Any good business person knows the importance of strong decision-making. Managers and executives collectively make roughly three billion decisions every year. Decision-making directly plays into financial performance, customer satisfaction, and employee happiness. Decisions are the lifeblood of any strong workflow— so, as a manager, you want to make sure you’re doing it right.
Here are some key tips to bear in mind in your professional life to make sure that you keep improving your leadership and decision-making skills in the long term.
Follow the leader
Find people who are successful in your industry, ideally a few years ahead of you. Think about what qualities you admire in them and how you can emulate them in certain ways. You don’t want to copy everything they do, but there must be a recipe for their success. For example, Mark Wiseman is an industry leader in global investment banking. He has been a senior advisor for various organizations and has sat on the board of several non-profit organizations. His ideas over the recent months on economic growth are of high quality, and anyone looking to gather more knowledge and understanding of the financial sector would do well to follow him.
Any ambitious business leader could benefit from finding a good role model. The best solution for flourishing as a professional is to find people to look up to—like Wiseman— and listen to their ideas and opinions on financial news. Once you have the right voices to listen to, you’ll be amazed at the new perspectives you can bring to your own decision-making.
Don’t be afraid of big moves
There’s a reason you’re in the position to make the big decisions in the workplace. You might have people helping you in advisory roles, but at the end of the day, you’re in the driving seat for work policy. Even when it’s a big ask, sometimes a bigger cost or risk needs to be taken to maintain a high quality of work.
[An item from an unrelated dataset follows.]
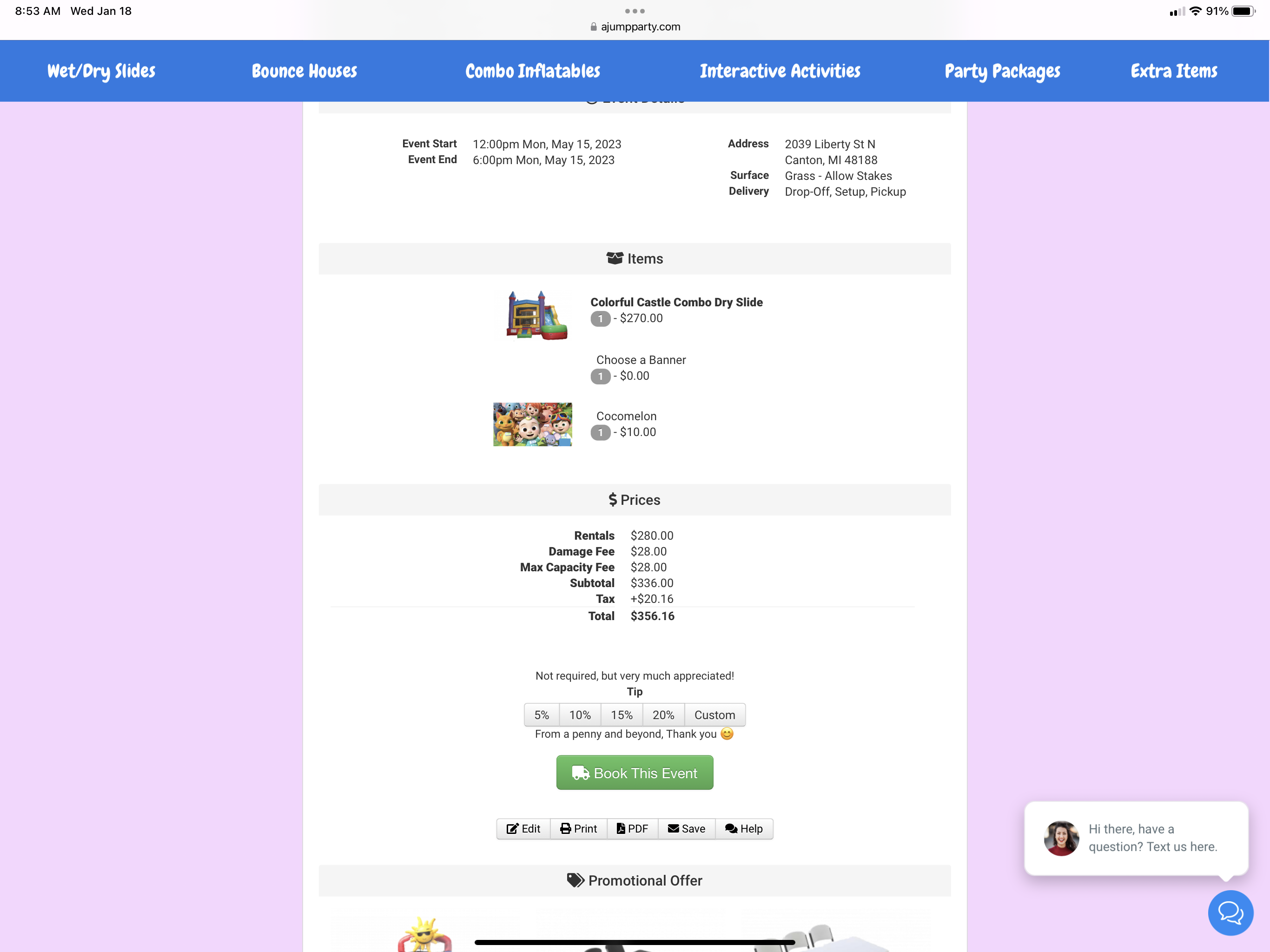Image resolution: width=1270 pixels, height=952 pixels.
Task: Go to Combo Inflatables category
Action: pos(532,71)
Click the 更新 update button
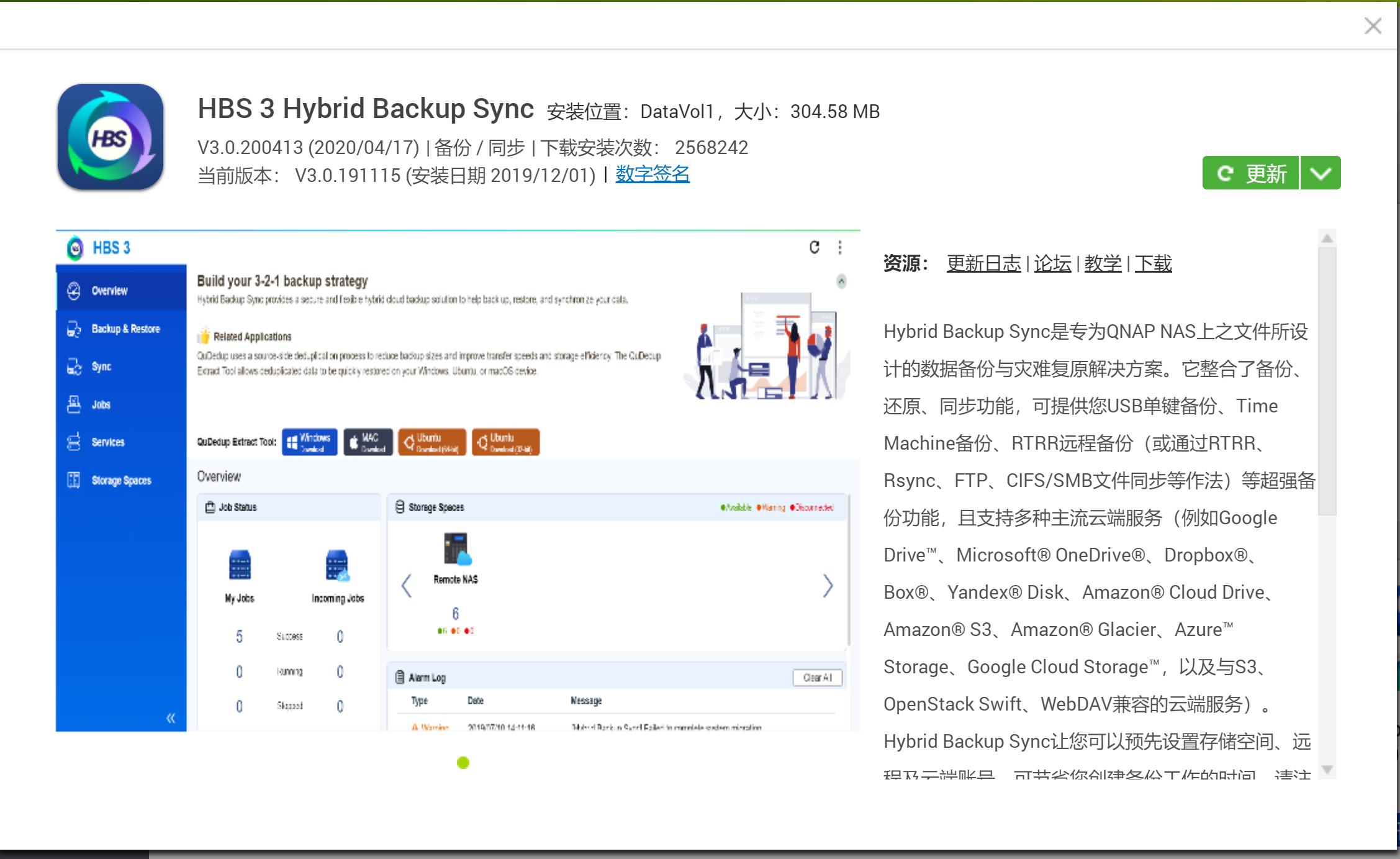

For example, let’s look at the purchase of an automatic shrink wrap machine. It’s a bigger investment but will save your business on labor costs. You can shift the effort of labor-intensive manual wrapping for smaller products and large ones by using these automatic machines. Your workforce can then focus on tasks that need the attention of humans. Additionally, with this added time and energy from your workers, you will have the ability to focus on a wide range of other products, or you could expand into new areas. This is a great example of a decision that might involve higher costs but also reaps great rewards. Only someone with the holistic perspective of a decision maker can take this step— and that should be you.
In case you didn’t get the memo, decisions are a part of daily life. From economic policies that affect the nation to deciding what you want on your toast in the morning, adults make roughly 35,000 conscious decisions every day. Put simply, you already do this as easily as breathing. So whether you are a line manager or a chief executive officer, you are wholly capable of making empowering decisions for the good of your professional progress and those around you. The only thing left for you to do is follow through and trust your gut and your experience to lead you in the right direction.
Once again, there is a reason you are in this position. Learn from those around you, continue to listen to advice and opinions from those higher up, but also remember that there is value in your own lived experience.